Many partners feel unhappy about profit sharing, but don’t understand where the problem started. Without an agreement, the law assumes profits must be shared equally. It doesn’t matter if one partner did 80% of the work and the other disappeared for six months. If you want profit-sharing based on effort, it must be written in the agreement. Otherwise, the law won’t help you.
“Partner Using the Company’s Name for Private Deals.”
This isn’t “being resourceful.” It’s wrong. A partner cannot take personal profit from suppliers, clients, or side jobs unless all partners agree. If they do it secretly, it is a breach of fiduciary duty. Keep your evidence — every screenshot matters.
“Your Partner Suddenly Changes All the Passwords.”
If this happens — don’t panic. Take legal steps. Unilateral access control without consent is a breach of partnership duties and may amount to criminal breach of trust. All digital assets — Instagram, WhatsApp Business, bank accounts, CRM — belong to the company, not to one partner. Freeze access first. Not everything requires drama — there are legal routes to fix this. In a notable civil decision (case reference: Company A v Partner B, 2018 — names anonymised), the court held that digital accounts are company assets, even if registered under one partner’s personal name. Changing passwords without notice was ruled as misconduct because it obstructed the other partners from managing the business.
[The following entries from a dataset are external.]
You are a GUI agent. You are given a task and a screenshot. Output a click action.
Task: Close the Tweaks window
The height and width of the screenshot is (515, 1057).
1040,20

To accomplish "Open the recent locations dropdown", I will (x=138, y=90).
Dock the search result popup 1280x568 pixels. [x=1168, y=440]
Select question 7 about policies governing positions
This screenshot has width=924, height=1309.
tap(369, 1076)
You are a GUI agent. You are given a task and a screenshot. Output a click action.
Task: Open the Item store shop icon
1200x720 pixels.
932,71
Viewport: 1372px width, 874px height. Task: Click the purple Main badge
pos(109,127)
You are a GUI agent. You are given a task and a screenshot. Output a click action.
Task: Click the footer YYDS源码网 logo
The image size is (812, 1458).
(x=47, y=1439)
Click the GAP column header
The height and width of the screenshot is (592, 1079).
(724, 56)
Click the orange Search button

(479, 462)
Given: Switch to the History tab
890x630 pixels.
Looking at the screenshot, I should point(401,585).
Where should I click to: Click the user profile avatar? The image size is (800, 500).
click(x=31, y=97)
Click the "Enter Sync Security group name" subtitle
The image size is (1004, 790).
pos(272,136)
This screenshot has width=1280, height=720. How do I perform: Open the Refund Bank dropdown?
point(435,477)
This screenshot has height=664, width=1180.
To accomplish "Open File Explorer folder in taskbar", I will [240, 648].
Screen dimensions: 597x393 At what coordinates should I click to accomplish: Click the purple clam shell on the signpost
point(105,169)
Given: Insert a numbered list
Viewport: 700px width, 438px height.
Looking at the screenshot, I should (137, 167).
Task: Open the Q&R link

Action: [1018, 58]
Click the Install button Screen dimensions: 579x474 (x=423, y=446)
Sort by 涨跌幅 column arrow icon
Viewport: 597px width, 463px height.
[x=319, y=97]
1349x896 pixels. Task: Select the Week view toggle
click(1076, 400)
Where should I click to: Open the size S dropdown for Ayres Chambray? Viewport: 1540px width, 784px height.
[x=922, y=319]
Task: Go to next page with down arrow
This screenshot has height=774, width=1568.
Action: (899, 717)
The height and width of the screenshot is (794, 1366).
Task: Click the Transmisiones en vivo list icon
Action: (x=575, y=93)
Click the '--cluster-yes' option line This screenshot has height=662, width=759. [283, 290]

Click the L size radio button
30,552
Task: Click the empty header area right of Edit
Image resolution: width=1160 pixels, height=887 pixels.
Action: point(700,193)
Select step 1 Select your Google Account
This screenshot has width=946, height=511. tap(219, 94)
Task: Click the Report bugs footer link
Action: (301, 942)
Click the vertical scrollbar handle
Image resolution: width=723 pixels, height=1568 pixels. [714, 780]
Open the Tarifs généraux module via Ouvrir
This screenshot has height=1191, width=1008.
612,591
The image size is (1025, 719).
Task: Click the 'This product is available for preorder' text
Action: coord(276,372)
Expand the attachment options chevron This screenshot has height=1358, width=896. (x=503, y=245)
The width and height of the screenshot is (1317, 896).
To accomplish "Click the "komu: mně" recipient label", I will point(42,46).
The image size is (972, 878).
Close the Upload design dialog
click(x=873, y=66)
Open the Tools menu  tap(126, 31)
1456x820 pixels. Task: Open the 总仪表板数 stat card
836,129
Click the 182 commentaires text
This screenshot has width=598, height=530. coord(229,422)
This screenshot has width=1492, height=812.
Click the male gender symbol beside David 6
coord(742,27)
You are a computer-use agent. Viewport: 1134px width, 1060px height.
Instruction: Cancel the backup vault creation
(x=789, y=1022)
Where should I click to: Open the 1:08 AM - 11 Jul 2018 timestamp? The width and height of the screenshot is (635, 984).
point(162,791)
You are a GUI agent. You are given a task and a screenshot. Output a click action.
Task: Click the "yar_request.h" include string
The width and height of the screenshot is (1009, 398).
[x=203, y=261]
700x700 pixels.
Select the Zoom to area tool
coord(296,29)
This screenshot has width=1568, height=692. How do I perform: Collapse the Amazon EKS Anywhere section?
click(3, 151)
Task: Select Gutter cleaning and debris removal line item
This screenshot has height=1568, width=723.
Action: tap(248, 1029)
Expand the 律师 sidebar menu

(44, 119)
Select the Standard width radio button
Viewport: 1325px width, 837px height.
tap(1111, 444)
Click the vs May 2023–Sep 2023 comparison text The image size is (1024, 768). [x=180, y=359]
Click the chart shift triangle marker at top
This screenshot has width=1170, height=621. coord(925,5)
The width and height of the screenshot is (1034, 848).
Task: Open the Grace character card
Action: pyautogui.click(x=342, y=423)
“Want to Remove a Useless Partner? Slow Down.”
Without an expulsion clause, you actually cannot remove a partner whenever you feel like it. A partner can only be removed if all partners agree, there is a clear clause in the agreement, or you file a court action for dissolution. Don’t attack first. Understand the process — that’s how you win.
“When Everything Falls Apart… Can You Recover Anything?”
Many people wait until the partnership is completely broken before seeking legal help. You can claim for secret profits taken by the partner, compensation for breach of duty, dissolution or winding up, and even freeze the accounts if necessary. The most crucial part is documentation — invoices, receipts, WhatsApp messages, access logs. Partners can be replaced. Records cannot. Keep everything.